Financial Services and Markets Bill

 Written evidence submitted by Circle Internet Financial, LLC (FSMB16)

Call for Written Evidence: Financial Services and Markets Bill

 

EXECUTIVE SUMMARY

Circle Internet Financial LLC ("Circle") appreciates the opportunity to provide evidence to the House of Commons Public Bill Committee on the Financial Services and Markets Bill ("FSMB"). Circle commends the Public Bill Committee’s efforts to scrutinise the FSMB with the objective to implement the Future Regulatory Framework ("FRF"), bolster the U.K.’s position as a financial services and technology hub, enhance U.K. competitiveness, and promote financial inclusion and consumer protection.

Circle’s response addresses six key areas specifically related to the inclusion of stablecoin regulation within the FSMB:

Prudential regulation of Stablecoins

Managing the failure of systemic Digital Settlement Asset firms, including stablecoins

Co-Supervision of Digital Settlement Asset firms, including stablecoins

Territoriality provisions and jurisdiction considerations

Future ‘Review of Rules’ provisions

Granting new or modified powers to HM Treasury (HMT)

Circle would welcome the opportunity to participate in any future hearing to expand on this written evidence.

ABOUT CIRCLE

Circle is a global financial technology firm that provides internet-native payments and treasury infrastructure. It has developed foundational technology centred on payments and banking in the age of digital assets and the internet. Since its founding, Circle has prioritised responsible financial services innovation and constructive engagement with regulators and authorities globally.

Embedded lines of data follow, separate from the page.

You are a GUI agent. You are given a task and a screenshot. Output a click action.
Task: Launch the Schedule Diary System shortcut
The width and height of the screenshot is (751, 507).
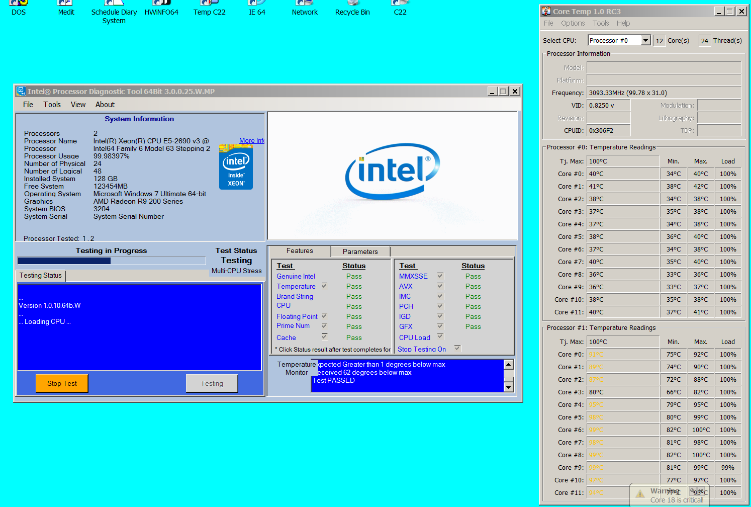[114, 12]
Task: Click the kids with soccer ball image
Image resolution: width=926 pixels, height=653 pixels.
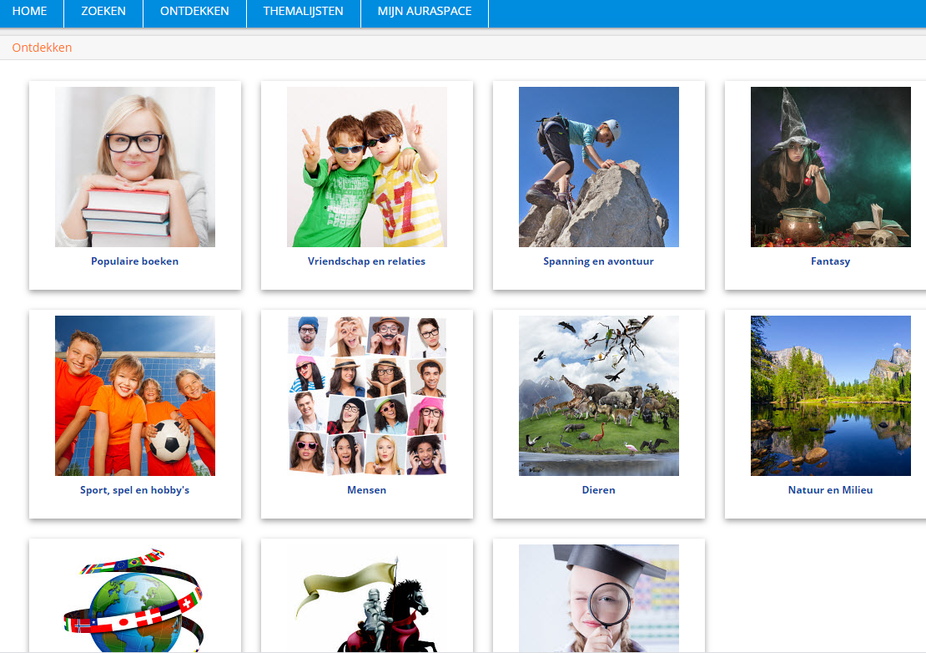Action: pos(135,396)
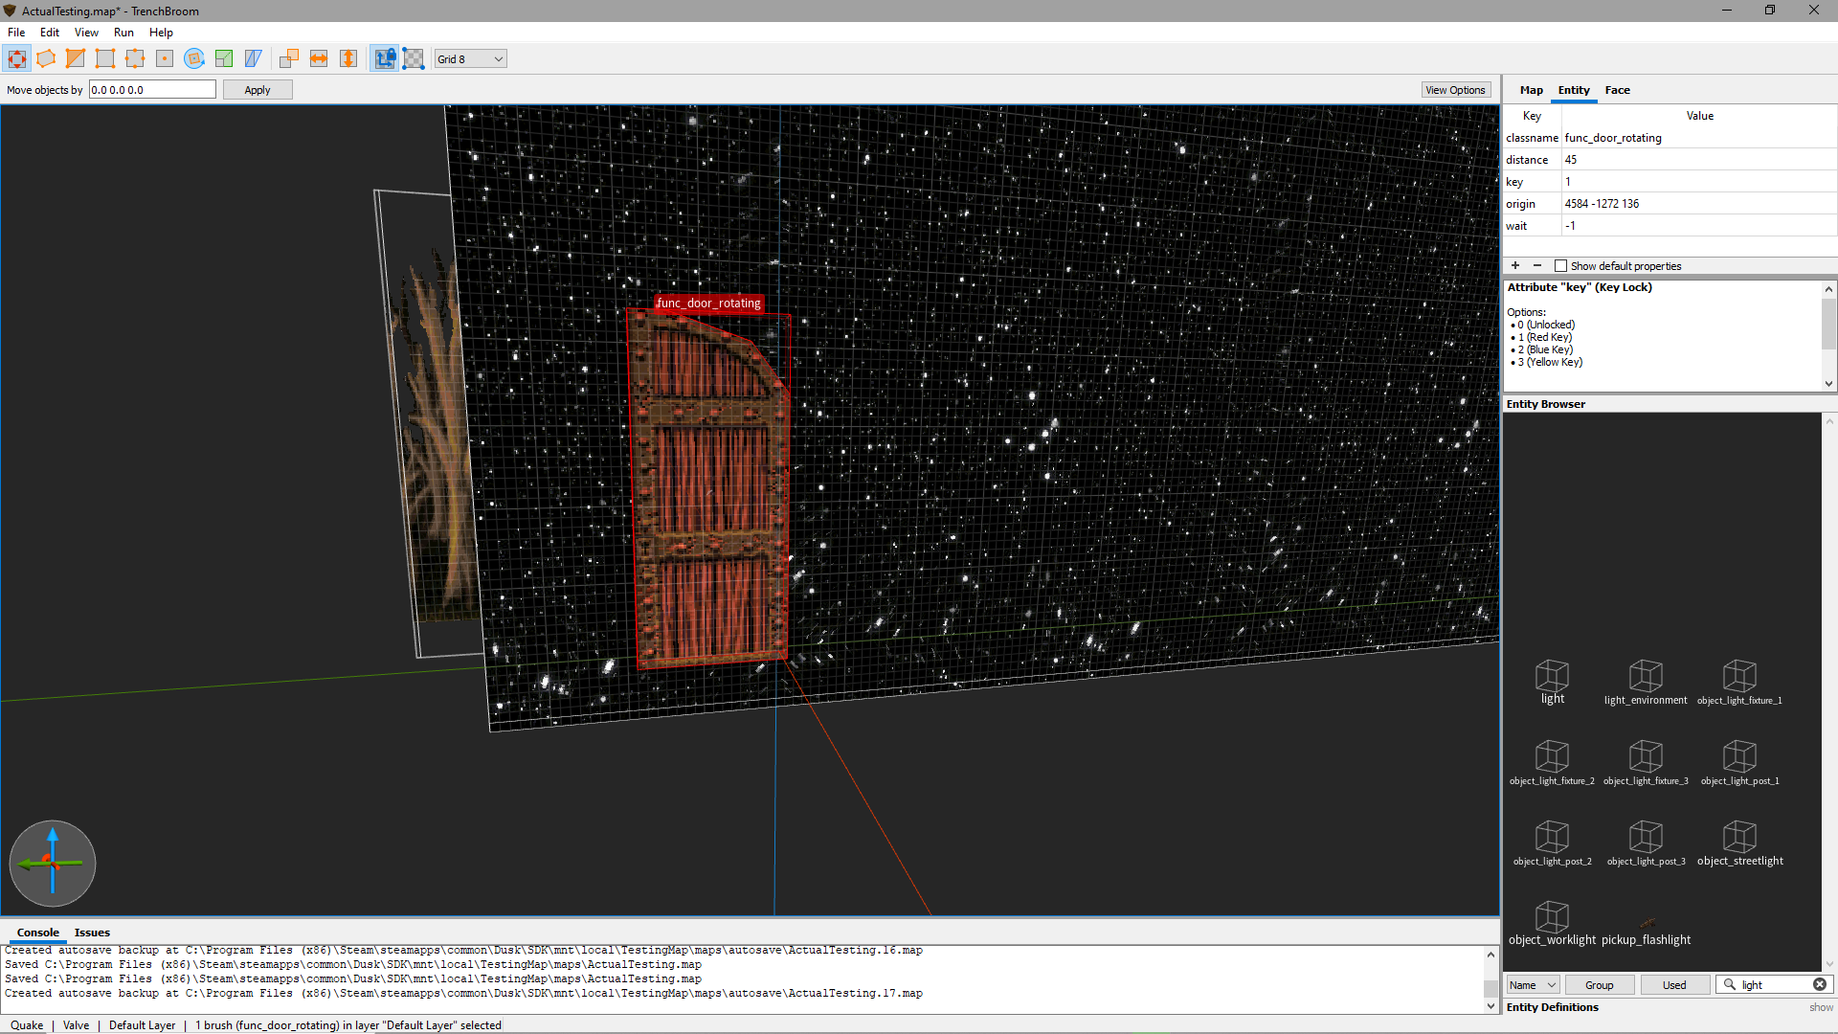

Circle is the sole issuer of USD Coin ("USDC"), a United States dollar-backed digital currency, which is one of the world’s largest digital currencies with over $46 billion in circulation as of September 30, 2022. Circle also recently launched Euro Coin ("EUROC"), a euro-denominated digital currency. USDC is 100 percent backed by cash and short-dated U.S. treasuries so that it is always redeemable 1:1 for U.S. dollars, and EUROC is 100 percent backed by euros held in euro-denominated banking accounts so that it is always redeemable 1:1 with euros. USDC and EUROC enable the holder control of how to send, spend, save and secure their money. With an ability for transmission on nine blockchains, USDC is one of the largest stablecoins measured by market capitalisation globally. Further, USDC is integrated as a settlement option in leading merchant and credit card networks, supports cross-border remittances and is deployed as a payment option by e-commerce platforms.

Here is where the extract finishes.